+++ RECORD SET

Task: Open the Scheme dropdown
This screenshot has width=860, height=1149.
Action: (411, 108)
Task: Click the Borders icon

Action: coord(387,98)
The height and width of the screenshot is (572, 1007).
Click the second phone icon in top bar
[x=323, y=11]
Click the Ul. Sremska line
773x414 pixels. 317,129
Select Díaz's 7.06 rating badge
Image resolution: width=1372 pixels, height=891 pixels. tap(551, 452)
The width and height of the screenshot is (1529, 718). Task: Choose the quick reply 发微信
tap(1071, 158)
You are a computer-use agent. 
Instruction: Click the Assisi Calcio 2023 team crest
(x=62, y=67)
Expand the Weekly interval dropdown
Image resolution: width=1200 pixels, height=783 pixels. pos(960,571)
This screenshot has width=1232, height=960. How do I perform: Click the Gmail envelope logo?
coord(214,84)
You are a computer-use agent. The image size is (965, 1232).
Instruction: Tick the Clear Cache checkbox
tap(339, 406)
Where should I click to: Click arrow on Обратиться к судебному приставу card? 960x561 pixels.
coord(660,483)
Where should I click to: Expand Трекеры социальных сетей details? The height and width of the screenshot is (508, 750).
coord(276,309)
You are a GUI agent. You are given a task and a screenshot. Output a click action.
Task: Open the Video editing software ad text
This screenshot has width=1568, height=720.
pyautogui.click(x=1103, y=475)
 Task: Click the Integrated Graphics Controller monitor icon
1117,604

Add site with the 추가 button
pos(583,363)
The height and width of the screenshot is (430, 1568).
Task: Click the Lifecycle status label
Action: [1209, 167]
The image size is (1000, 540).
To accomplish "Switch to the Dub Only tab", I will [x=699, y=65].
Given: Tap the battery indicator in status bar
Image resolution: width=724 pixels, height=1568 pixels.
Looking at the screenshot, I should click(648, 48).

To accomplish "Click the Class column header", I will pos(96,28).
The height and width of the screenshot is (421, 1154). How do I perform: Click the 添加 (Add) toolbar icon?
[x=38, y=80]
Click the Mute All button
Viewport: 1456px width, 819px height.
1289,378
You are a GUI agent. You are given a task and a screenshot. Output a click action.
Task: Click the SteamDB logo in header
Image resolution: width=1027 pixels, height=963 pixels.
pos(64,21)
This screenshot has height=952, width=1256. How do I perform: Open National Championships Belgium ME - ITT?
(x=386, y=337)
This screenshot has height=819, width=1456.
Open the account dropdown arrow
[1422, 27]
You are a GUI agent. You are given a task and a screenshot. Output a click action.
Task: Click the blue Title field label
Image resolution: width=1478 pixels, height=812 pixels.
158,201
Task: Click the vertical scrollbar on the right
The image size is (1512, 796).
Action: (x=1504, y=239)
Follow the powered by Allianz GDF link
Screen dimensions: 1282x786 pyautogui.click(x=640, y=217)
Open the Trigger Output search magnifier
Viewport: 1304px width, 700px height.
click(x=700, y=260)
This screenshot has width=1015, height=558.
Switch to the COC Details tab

++++++

**WHAT IS BEING ASKED**
Each line of the listing should be copied exactly, with none left out.

**WRITTEN ANSWER**
Task: Open the Scheme dropdown
This screenshot has width=860, height=1149.
Action: (411, 108)
Task: Click the Borders icon

Action: coord(387,98)
The height and width of the screenshot is (572, 1007).
Click the second phone icon in top bar
[x=323, y=11]
Click the Ul. Sremska line
773x414 pixels. 317,129
Select Díaz's 7.06 rating badge
Image resolution: width=1372 pixels, height=891 pixels. tap(551, 452)
The width and height of the screenshot is (1529, 718). Task: Choose the quick reply 发微信
tap(1071, 158)
You are a computer-use agent. 
Instruction: Click the Assisi Calcio 2023 team crest
(x=62, y=67)
Expand the Weekly interval dropdown
Image resolution: width=1200 pixels, height=783 pixels. pos(960,571)
This screenshot has width=1232, height=960. How do I perform: Click the Gmail envelope logo?
coord(214,84)
You are a computer-use agent. The image size is (965, 1232).
Instruction: Tick the Clear Cache checkbox
tap(339, 406)
Where should I click to: Click arrow on Обратиться к судебному приставу card? 960x561 pixels.
coord(660,483)
Where should I click to: Expand Трекеры социальных сетей details? The height and width of the screenshot is (508, 750).
coord(276,309)
You are a GUI agent. You are given a task and a screenshot. Output a click action.
Task: Open the Video editing software ad text
This screenshot has width=1568, height=720.
pyautogui.click(x=1103, y=475)
 Task: Click the Integrated Graphics Controller monitor icon
1117,604

Add site with the 추가 button
pos(583,363)
The height and width of the screenshot is (430, 1568).
Task: Click the Lifecycle status label
Action: [1209, 167]
The image size is (1000, 540).
To accomplish "Switch to the Dub Only tab", I will [x=699, y=65].
Given: Tap the battery indicator in status bar
Image resolution: width=724 pixels, height=1568 pixels.
Looking at the screenshot, I should click(648, 48).

To accomplish "Click the Class column header", I will pos(96,28).
The height and width of the screenshot is (421, 1154). How do I perform: Click the 添加 (Add) toolbar icon?
[x=38, y=80]
Click the Mute All button
Viewport: 1456px width, 819px height.
1289,378
You are a GUI agent. You are given a task and a screenshot. Output a click action.
Task: Click the SteamDB logo in header
Image resolution: width=1027 pixels, height=963 pixels.
pos(64,21)
This screenshot has height=952, width=1256. How do I perform: Open National Championships Belgium ME - ITT?
(x=386, y=337)
This screenshot has height=819, width=1456.
Open the account dropdown arrow
[1422, 27]
You are a GUI agent. You are given a task and a screenshot. Output a click action.
Task: Click the blue Title field label
Image resolution: width=1478 pixels, height=812 pixels.
158,201
Task: Click the vertical scrollbar on the right
The image size is (1512, 796).
Action: (x=1504, y=239)
Follow the powered by Allianz GDF link
Screen dimensions: 1282x786 pyautogui.click(x=640, y=217)
Open the Trigger Output search magnifier
Viewport: 1304px width, 700px height.
click(x=700, y=260)
This screenshot has width=1015, height=558.
Switch to the COC Details tab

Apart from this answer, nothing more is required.